Work instruction
Each entry needs to be restated exactly as written.

□ □ □ □

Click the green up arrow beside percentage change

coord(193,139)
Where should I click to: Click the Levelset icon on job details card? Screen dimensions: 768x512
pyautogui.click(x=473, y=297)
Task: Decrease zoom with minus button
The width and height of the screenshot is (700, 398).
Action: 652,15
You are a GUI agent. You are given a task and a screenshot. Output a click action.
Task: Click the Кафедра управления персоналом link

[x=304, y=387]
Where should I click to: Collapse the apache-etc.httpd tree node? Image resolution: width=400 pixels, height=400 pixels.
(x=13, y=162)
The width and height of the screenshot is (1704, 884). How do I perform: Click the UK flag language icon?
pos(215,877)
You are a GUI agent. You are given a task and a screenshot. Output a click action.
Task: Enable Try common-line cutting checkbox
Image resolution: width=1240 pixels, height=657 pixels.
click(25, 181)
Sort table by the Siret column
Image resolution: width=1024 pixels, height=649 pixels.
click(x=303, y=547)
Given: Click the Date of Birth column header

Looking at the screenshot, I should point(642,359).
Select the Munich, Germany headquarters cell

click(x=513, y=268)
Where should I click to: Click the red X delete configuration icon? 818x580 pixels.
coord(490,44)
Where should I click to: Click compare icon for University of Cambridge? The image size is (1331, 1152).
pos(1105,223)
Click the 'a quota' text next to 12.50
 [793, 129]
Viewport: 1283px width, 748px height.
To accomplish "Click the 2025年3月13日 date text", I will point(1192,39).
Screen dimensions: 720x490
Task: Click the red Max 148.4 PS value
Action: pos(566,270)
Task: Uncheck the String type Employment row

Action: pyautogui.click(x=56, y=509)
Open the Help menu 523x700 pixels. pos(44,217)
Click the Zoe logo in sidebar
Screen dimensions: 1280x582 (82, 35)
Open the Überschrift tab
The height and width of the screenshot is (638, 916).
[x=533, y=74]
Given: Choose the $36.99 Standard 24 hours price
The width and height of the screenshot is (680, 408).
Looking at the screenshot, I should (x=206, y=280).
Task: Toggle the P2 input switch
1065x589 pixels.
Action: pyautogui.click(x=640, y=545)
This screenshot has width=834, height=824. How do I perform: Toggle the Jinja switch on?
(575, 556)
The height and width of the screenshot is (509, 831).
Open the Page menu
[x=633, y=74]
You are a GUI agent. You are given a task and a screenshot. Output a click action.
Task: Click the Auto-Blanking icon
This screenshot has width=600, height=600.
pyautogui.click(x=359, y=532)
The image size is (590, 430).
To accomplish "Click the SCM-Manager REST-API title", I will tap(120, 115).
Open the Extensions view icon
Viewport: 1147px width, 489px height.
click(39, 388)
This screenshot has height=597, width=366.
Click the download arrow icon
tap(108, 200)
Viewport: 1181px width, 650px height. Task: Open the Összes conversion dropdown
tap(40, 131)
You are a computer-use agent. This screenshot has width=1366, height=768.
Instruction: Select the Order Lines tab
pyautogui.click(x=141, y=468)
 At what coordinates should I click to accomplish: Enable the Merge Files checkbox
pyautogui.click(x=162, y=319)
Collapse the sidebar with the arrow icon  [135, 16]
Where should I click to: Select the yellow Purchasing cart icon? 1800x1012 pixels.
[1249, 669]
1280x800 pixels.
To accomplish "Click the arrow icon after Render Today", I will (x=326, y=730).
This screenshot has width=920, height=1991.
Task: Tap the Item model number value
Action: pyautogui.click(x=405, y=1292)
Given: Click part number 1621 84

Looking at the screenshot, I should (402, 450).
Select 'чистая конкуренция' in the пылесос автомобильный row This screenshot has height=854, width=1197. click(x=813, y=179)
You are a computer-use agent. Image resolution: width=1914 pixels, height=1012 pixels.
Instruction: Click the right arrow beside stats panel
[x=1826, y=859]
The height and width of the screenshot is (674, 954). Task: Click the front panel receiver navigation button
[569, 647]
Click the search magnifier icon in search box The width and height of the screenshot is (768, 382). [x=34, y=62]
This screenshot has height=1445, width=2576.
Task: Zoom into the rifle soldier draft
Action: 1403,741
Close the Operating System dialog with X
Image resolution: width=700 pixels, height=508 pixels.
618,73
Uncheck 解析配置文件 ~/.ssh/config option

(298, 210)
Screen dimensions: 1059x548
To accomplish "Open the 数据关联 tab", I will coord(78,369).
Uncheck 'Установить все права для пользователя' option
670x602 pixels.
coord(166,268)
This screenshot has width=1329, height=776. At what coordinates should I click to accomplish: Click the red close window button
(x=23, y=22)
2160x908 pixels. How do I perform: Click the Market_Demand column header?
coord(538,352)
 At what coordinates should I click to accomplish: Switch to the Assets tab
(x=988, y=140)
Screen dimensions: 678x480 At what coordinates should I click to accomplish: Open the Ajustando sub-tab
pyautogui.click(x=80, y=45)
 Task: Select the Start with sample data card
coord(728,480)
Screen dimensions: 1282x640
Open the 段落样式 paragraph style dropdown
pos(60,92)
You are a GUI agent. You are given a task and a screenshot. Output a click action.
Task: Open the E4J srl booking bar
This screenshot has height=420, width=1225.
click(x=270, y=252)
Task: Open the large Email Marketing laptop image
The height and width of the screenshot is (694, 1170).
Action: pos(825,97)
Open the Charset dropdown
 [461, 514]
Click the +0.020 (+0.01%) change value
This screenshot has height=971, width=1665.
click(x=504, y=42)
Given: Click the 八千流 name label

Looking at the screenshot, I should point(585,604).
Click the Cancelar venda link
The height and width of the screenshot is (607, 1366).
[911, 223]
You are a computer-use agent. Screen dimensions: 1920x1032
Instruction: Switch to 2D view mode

□ □ □ □

Result of the exercise
Click the green up arrow beside percentage change

coord(193,139)
Where should I click to: Click the Levelset icon on job details card? Screen dimensions: 768x512
pyautogui.click(x=473, y=297)
Task: Decrease zoom with minus button
The width and height of the screenshot is (700, 398).
Action: 652,15
You are a GUI agent. You are given a task and a screenshot. Output a click action.
Task: Click the Кафедра управления персоналом link

[x=304, y=387]
Where should I click to: Collapse the apache-etc.httpd tree node? Image resolution: width=400 pixels, height=400 pixels.
(x=13, y=162)
The width and height of the screenshot is (1704, 884). How do I perform: Click the UK flag language icon?
pos(215,877)
You are a GUI agent. You are given a task and a screenshot. Output a click action.
Task: Enable Try common-line cutting checkbox
Image resolution: width=1240 pixels, height=657 pixels.
click(25, 181)
Sort table by the Siret column
Image resolution: width=1024 pixels, height=649 pixels.
click(x=303, y=547)
Given: Click the Date of Birth column header

Looking at the screenshot, I should point(642,359).
Select the Munich, Germany headquarters cell

click(x=513, y=268)
Where should I click to: Click the red X delete configuration icon? 818x580 pixels.
coord(490,44)
Where should I click to: Click compare icon for University of Cambridge? The image size is (1331, 1152).
pos(1105,223)
Click the 'a quota' text next to 12.50
 [793, 129]
Viewport: 1283px width, 748px height.
To accomplish "Click the 2025年3月13日 date text", I will point(1192,39).
Screen dimensions: 720x490
Task: Click the red Max 148.4 PS value
Action: pos(566,270)
Task: Uncheck the String type Employment row

Action: pyautogui.click(x=56, y=509)
Open the Help menu 523x700 pixels. pos(44,217)
Click the Zoe logo in sidebar
Screen dimensions: 1280x582 (82, 35)
Open the Überschrift tab
The height and width of the screenshot is (638, 916).
[x=533, y=74]
Given: Choose the $36.99 Standard 24 hours price
The width and height of the screenshot is (680, 408).
Looking at the screenshot, I should (x=206, y=280).
Task: Toggle the P2 input switch
1065x589 pixels.
Action: pyautogui.click(x=640, y=545)
This screenshot has width=834, height=824. How do I perform: Toggle the Jinja switch on?
(575, 556)
The height and width of the screenshot is (509, 831).
Open the Page menu
[x=633, y=74]
You are a GUI agent. You are given a task and a screenshot. Output a click action.
Task: Click the Auto-Blanking icon
This screenshot has width=600, height=600.
pyautogui.click(x=359, y=532)
The image size is (590, 430).
To accomplish "Click the SCM-Manager REST-API title", I will tap(120, 115).
Open the Extensions view icon
Viewport: 1147px width, 489px height.
click(39, 388)
This screenshot has height=597, width=366.
Click the download arrow icon
tap(108, 200)
Viewport: 1181px width, 650px height. Task: Open the Összes conversion dropdown
tap(40, 131)
You are a computer-use agent. This screenshot has width=1366, height=768.
Instruction: Select the Order Lines tab
pyautogui.click(x=141, y=468)
 At what coordinates should I click to accomplish: Enable the Merge Files checkbox
pyautogui.click(x=162, y=319)
Collapse the sidebar with the arrow icon  [135, 16]
Where should I click to: Select the yellow Purchasing cart icon? 1800x1012 pixels.
[1249, 669]
1280x800 pixels.
To accomplish "Click the arrow icon after Render Today", I will (x=326, y=730).
This screenshot has width=920, height=1991.
Task: Tap the Item model number value
Action: pyautogui.click(x=405, y=1292)
Given: Click part number 1621 84

Looking at the screenshot, I should (402, 450).
Select 'чистая конкуренция' in the пылесос автомобильный row This screenshot has height=854, width=1197. click(x=813, y=179)
You are a computer-use agent. Image resolution: width=1914 pixels, height=1012 pixels.
Instruction: Click the right arrow beside stats panel
[x=1826, y=859]
The height and width of the screenshot is (674, 954). Task: Click the front panel receiver navigation button
[569, 647]
Click the search magnifier icon in search box The width and height of the screenshot is (768, 382). [x=34, y=62]
This screenshot has height=1445, width=2576.
Task: Zoom into the rifle soldier draft
Action: 1403,741
Close the Operating System dialog with X
Image resolution: width=700 pixels, height=508 pixels.
618,73
Uncheck 解析配置文件 ~/.ssh/config option

(298, 210)
Screen dimensions: 1059x548
To accomplish "Open the 数据关联 tab", I will coord(78,369).
Uncheck 'Установить все права для пользователя' option
670x602 pixels.
coord(166,268)
This screenshot has width=1329, height=776. At what coordinates should I click to accomplish: Click the red close window button
(x=23, y=22)
2160x908 pixels. How do I perform: Click the Market_Demand column header?
coord(538,352)
 At what coordinates should I click to accomplish: Switch to the Assets tab
(x=988, y=140)
Screen dimensions: 678x480 At what coordinates should I click to accomplish: Open the Ajustando sub-tab
pyautogui.click(x=80, y=45)
 Task: Select the Start with sample data card
coord(728,480)
Screen dimensions: 1282x640
Open the 段落样式 paragraph style dropdown
pos(60,92)
You are a GUI agent. You are given a task and a screenshot. Output a click action.
Task: Open the E4J srl booking bar
This screenshot has height=420, width=1225.
click(x=270, y=252)
Task: Open the large Email Marketing laptop image
The height and width of the screenshot is (694, 1170).
Action: pos(825,97)
Open the Charset dropdown
 [461, 514]
Click the +0.020 (+0.01%) change value
This screenshot has height=971, width=1665.
click(x=504, y=42)
Given: Click the 八千流 name label

Looking at the screenshot, I should point(585,604).
Click the Cancelar venda link
The height and width of the screenshot is (607, 1366).
[911, 223]
You are a computer-use agent. Screen dimensions: 1920x1032
Instruction: Switch to 2D view mode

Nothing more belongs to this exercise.